TASK TO CARRY OUT -
Retype, word for word, only the lines from the one with "Datenschutzerklärung (103, 2485)" through the last line of the data below.

EXTRACTED DATA -
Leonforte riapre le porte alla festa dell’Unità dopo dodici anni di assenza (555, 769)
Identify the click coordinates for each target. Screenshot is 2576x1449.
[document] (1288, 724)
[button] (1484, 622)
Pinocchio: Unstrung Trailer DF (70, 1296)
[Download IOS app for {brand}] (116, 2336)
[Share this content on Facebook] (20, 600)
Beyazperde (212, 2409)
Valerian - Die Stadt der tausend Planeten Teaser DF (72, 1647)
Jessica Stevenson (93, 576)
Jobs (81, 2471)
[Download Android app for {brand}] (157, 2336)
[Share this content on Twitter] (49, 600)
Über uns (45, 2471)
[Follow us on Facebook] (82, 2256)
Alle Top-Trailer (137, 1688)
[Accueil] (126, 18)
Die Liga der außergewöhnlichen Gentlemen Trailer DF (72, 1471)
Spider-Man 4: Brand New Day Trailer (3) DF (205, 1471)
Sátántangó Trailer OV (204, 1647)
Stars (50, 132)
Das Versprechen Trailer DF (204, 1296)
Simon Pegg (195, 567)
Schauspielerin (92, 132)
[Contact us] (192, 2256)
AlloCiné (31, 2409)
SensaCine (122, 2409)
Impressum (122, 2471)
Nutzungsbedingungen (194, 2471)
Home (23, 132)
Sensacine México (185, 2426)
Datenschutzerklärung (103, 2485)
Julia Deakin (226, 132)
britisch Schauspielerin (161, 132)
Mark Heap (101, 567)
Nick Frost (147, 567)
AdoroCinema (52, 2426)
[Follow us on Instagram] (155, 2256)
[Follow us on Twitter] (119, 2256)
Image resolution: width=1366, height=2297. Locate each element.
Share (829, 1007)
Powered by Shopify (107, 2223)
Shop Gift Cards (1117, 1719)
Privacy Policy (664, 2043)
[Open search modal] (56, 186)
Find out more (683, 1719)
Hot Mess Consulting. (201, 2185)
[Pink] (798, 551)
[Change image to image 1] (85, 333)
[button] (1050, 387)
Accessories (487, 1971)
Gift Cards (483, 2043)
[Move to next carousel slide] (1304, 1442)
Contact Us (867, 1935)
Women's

ANSWER SECTION -
Datenschutzerklärung (103, 2485)
Julia Deakin (226, 132)
britisch Schauspielerin (161, 132)
Mark Heap (101, 567)
Nick Frost (147, 567)
AdoroCinema (52, 2426)
[Follow us on Instagram] (155, 2256)
[Follow us on Twitter] (119, 2256)
Image resolution: width=1366, height=2297. Locate each element.
Share (829, 1007)
Powered by Shopify (107, 2223)
Shop Gift Cards (1117, 1719)
Privacy Policy (664, 2043)
[Open search modal] (56, 186)
Find out more (683, 1719)
Hot Mess Consulting. (201, 2185)
[Pink] (798, 551)
[Change image to image 1] (85, 333)
[button] (1050, 387)
Accessories (487, 1971)
Gift Cards (483, 2043)
[Move to next carousel slide] (1304, 1442)
Contact Us (867, 1935)
Women's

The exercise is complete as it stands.